Prévention et transparence : les piliers d’une lutte efficace
Face à ce constat, El Habib Belkouch a plaidé pour une approche préventive, où la transparence, l’accès à l’information, la participation citoyenne et la responsabilité des institutions deviennent des leviers essentiels. « Ces principes ne sont pas seulement des droits fondamentaux, ils sont aussi des outils puissants pour prévenir la corruption », a-t-il affirmé. Il a également souligné l’importance de renforcer la coordination entre les institutions, qualifiant cette synergie de « priorité absolue pour améliorer l’efficacité des politiques publiques ».
Vers une interdépendance structurelle entre droits humains et intégrité
Mohamed Benalilou, président de l’Instance nationale de la probité, de la prévention et de la lutte contre la corruption, a approfondi cette réflexion en insistant sur l’évolution des cadres d’analyse. Selon lui, la corruption ne se réduit plus à des fonds détournés, mais touche directement des « victimes concrètes privées de leurs droits ». Il a également attiré l’attention sur des dimensions souvent négligées, comme « la corruption genrée », qu’il considère comme un obstacle majeur à l’égalité entre les sexes.
Mohamed Benalilou a proposé une vision innovante : la prévention de la corruption doit désormais être perçue comme une « obligation positive pour les États », un élément clé de la diligence raisonnable en matière de droits humains. Dans cette optique, elle ne se limite plus à l’absence de corruption, mais vise à « protéger activement les droits et à garantir l’égalité ». Il a également appelé à la préservation de l’espace civique et à la reconnaissance des lanceurs d’alerte comme des défenseurs des droits fondamentaux.
Renforcer la cohérence internationale pour une gouvernance préventive
Sur le plan international, Mohamed Benalilou a insisté sur la nécessité de créer des « ponts structurels » entre les processus de Genève, Vienne et New York. Les obligations issues de la Convention des Nations unies contre la corruption et celles relatives aux droits humains doivent, selon lui, « former un ensemble cohérent ». Il a ainsi plaidé pour l’émergence d’une « gouvernance préventive fondée sur les droits de l’Homme », où la lutte contre la corruption et la protection des libertés deviennent indissociables.

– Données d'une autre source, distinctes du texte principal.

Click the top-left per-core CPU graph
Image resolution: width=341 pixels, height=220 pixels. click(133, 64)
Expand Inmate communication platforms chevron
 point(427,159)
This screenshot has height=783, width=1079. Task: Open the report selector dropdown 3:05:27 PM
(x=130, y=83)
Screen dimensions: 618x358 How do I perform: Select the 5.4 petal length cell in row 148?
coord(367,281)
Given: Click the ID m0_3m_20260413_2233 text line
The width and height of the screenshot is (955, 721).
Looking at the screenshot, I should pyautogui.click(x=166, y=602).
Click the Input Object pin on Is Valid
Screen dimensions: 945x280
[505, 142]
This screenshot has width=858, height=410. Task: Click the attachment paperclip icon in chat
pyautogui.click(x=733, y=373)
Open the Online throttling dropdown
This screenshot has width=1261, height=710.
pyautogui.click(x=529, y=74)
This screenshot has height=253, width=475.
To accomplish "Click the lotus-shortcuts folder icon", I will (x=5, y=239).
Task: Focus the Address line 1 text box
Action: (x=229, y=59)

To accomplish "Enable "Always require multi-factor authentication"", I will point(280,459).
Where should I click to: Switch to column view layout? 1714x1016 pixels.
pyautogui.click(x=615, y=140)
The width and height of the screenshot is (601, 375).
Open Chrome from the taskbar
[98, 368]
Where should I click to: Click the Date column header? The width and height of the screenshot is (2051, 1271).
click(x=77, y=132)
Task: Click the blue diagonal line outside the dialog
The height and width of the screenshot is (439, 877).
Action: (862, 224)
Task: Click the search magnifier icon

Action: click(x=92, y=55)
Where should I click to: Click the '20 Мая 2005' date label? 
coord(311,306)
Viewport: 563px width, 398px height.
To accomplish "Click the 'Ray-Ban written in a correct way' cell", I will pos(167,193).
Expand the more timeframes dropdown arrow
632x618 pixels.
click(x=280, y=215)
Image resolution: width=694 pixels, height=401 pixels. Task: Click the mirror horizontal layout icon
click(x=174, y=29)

Un consensus pour une action collective renforcée
Les échanges ont révélé un consensus fort parmi les participants : la lutte contre la corruption doit devenir un levier central de protection des droits humains. L’accent a été mis sur l’éducation, le renforcement des capacités, la participation citoyenne et les technologies numériques comme outils indispensables pour promouvoir une gouvernance transparente, renforcer la responsabilité des institutions et prévenir les abus. La synergie entre États, organisations internationales et société civile apparaît désormais comme la clé pour transformer ces principes en actions concrètes.